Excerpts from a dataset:
========================================================================
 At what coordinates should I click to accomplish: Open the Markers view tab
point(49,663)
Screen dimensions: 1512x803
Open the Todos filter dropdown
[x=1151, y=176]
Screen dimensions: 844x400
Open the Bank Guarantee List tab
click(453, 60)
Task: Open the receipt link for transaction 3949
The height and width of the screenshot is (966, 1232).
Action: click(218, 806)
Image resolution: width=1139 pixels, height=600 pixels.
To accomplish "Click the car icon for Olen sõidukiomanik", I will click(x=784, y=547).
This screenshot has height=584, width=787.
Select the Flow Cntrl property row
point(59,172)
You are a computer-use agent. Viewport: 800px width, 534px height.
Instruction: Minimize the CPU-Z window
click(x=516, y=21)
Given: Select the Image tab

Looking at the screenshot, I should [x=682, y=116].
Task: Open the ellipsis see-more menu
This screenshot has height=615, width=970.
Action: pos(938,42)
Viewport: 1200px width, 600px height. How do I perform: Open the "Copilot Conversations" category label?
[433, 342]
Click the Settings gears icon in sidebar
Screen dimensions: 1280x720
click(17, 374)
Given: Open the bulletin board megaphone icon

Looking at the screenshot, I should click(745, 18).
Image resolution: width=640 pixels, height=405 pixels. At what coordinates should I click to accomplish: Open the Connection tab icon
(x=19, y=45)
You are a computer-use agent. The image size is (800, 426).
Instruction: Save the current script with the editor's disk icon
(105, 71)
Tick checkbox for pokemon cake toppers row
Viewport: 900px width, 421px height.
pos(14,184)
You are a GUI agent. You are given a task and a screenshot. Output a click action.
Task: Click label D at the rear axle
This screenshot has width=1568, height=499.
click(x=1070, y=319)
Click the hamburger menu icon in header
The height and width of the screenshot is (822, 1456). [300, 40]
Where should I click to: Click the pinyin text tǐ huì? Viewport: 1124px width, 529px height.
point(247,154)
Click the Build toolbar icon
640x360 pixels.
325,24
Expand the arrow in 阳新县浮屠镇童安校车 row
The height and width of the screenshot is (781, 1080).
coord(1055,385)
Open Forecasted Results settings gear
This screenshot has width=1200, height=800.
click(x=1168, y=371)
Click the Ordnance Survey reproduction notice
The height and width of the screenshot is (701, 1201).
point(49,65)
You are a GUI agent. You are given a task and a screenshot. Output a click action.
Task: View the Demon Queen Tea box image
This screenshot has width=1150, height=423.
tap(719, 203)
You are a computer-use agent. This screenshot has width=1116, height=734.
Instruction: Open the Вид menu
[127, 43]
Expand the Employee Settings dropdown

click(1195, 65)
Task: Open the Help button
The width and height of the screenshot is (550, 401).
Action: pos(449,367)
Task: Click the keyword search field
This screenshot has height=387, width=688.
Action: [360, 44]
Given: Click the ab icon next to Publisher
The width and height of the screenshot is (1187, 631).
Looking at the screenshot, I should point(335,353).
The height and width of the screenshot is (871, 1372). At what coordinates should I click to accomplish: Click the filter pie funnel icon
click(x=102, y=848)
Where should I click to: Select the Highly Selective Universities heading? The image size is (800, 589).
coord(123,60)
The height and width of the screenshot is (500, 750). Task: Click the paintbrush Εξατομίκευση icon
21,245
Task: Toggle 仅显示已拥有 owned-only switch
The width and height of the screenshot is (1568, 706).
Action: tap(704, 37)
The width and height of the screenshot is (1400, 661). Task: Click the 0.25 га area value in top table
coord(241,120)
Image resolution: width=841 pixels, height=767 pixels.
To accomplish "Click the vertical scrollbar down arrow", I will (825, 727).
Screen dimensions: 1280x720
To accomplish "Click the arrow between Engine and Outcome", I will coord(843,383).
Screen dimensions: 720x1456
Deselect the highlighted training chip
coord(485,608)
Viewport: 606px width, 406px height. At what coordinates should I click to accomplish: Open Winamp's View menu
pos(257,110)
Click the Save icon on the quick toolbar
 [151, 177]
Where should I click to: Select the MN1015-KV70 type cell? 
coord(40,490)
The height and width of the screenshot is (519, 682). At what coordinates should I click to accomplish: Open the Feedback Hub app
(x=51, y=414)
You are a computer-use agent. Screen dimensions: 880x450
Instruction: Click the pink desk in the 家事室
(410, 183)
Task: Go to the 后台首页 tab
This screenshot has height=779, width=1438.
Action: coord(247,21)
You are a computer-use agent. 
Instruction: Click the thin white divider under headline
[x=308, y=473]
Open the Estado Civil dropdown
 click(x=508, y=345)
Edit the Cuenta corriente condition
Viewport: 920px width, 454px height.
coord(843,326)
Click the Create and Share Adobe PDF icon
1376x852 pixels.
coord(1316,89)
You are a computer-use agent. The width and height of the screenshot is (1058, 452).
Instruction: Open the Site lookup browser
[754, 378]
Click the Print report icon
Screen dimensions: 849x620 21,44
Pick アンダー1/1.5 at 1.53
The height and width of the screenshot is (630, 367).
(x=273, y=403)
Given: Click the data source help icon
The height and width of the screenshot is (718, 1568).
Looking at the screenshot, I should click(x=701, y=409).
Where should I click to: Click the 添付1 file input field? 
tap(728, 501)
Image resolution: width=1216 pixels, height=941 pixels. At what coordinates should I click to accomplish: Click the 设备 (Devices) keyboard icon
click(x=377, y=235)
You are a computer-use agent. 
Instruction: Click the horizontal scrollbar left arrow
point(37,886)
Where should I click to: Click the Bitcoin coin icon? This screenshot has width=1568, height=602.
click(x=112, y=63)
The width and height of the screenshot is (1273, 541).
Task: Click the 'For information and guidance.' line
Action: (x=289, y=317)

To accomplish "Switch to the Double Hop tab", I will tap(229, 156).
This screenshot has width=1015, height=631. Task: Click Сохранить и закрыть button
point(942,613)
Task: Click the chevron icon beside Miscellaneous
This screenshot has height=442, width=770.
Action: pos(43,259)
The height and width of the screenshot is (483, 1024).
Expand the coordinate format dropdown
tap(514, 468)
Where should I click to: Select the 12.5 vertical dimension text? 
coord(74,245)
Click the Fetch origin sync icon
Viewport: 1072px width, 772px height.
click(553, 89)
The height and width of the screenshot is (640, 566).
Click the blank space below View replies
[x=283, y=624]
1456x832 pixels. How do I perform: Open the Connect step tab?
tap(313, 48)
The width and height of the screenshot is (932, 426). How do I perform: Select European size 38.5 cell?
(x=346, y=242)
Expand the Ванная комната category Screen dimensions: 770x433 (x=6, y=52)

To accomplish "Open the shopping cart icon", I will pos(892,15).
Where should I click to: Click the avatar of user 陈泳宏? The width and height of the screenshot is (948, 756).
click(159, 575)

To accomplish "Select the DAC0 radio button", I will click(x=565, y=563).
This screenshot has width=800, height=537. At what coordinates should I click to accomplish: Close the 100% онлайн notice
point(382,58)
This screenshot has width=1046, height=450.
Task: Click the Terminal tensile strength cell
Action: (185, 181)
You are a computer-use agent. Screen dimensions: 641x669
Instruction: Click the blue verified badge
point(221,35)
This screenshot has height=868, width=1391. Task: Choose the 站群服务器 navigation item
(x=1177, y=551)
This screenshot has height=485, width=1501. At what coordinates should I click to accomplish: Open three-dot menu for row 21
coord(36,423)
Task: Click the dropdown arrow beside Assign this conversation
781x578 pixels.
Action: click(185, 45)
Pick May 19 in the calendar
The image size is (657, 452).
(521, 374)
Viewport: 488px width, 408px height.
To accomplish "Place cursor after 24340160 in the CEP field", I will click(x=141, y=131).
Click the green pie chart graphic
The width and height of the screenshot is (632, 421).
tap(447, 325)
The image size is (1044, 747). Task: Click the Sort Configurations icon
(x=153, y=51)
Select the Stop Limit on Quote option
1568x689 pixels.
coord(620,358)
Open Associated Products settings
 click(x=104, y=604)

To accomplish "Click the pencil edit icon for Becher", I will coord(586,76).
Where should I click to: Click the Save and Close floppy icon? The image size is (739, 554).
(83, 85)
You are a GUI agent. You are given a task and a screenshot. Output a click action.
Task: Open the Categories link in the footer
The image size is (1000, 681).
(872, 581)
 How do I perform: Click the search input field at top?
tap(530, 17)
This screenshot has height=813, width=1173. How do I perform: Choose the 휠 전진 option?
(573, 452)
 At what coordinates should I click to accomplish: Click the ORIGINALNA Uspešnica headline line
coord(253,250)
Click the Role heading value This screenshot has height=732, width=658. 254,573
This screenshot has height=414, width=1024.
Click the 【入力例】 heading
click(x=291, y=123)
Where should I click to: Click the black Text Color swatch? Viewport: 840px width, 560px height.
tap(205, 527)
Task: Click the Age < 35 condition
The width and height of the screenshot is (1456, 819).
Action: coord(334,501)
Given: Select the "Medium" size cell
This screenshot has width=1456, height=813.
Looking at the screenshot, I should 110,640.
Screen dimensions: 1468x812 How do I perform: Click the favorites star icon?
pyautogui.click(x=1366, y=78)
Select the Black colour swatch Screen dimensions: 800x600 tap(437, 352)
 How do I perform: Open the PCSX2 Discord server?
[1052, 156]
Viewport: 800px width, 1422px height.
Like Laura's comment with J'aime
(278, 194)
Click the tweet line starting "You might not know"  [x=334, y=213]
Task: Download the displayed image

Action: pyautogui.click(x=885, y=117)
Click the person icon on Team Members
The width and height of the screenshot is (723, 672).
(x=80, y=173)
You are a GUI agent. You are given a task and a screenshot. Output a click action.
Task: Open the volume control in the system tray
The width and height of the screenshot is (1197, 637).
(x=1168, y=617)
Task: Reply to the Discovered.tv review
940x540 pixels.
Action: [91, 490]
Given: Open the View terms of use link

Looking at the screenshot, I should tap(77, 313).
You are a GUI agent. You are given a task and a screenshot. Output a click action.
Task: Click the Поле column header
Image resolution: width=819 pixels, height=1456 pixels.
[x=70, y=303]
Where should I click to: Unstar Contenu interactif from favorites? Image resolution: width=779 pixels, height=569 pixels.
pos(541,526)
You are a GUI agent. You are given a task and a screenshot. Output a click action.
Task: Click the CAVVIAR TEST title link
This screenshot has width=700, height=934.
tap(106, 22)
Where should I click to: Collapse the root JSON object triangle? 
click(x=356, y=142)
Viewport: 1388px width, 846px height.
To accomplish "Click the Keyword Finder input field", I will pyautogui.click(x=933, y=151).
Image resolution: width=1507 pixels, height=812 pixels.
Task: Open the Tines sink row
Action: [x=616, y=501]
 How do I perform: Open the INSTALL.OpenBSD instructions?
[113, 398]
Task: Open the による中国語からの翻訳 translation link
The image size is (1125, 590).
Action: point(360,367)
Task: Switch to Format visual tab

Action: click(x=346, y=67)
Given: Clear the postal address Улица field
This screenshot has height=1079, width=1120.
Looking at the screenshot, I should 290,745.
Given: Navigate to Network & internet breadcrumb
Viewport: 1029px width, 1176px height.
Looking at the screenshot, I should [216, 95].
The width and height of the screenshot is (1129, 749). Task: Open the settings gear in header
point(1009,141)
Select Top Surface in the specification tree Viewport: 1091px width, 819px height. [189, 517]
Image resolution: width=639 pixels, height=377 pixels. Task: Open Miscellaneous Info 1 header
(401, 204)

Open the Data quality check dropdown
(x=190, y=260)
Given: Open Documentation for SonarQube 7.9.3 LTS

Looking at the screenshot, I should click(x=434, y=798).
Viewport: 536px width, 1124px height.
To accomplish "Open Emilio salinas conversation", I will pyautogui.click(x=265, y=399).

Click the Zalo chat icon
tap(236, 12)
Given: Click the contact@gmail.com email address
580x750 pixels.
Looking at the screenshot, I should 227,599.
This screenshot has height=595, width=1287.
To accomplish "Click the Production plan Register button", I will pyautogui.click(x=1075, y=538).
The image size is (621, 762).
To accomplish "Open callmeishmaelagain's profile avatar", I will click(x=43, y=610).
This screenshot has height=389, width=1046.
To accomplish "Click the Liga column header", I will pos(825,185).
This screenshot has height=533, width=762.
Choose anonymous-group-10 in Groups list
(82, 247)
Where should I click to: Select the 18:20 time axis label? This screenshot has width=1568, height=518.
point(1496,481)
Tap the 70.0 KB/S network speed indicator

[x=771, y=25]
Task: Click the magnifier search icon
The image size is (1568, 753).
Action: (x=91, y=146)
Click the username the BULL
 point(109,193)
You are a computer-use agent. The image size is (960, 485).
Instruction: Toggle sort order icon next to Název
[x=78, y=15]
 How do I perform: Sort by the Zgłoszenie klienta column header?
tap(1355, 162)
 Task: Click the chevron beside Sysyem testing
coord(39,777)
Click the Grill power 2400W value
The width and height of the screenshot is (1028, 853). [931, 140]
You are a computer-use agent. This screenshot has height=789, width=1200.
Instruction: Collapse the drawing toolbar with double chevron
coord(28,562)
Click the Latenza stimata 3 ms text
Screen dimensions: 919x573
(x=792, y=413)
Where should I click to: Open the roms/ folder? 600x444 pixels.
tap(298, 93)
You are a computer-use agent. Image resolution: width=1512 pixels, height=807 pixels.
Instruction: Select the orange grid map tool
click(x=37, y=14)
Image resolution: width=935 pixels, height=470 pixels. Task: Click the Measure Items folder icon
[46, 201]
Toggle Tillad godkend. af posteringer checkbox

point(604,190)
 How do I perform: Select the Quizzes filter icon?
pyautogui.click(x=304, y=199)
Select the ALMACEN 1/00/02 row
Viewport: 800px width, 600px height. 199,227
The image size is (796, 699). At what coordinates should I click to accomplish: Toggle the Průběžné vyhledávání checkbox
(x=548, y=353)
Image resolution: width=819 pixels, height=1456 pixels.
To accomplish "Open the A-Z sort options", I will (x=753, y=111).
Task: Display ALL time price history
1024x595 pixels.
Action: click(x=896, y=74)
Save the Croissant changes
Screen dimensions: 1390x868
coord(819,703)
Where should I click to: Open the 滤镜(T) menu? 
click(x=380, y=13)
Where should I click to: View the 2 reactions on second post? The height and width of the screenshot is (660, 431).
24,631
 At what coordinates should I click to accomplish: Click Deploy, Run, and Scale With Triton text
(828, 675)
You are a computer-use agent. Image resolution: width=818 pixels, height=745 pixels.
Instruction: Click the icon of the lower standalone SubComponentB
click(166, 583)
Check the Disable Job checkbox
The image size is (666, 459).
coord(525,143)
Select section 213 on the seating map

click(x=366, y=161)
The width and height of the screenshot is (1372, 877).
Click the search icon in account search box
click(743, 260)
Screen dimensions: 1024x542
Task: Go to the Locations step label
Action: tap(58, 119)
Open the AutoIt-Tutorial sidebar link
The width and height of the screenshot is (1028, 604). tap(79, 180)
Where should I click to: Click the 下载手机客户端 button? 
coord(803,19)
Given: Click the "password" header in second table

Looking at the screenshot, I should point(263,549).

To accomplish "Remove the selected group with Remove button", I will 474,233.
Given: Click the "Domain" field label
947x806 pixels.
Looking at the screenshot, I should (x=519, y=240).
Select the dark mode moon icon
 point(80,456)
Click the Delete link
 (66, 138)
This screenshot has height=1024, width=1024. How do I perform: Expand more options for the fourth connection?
========================================================================
- [Problem to work on]: Start with the line above that contains "Instruction: Click the icon" and stop after the line that contains "The width and height of the screenshot is (1372, 877).". Output those lines exactly, and only those.

- [Solution to this task]:
Instruction: Click the icon of the lower standalone SubComponentB
click(166, 583)
Check the Disable Job checkbox
The image size is (666, 459).
coord(525,143)
Select section 213 on the seating map

click(x=366, y=161)
The width and height of the screenshot is (1372, 877).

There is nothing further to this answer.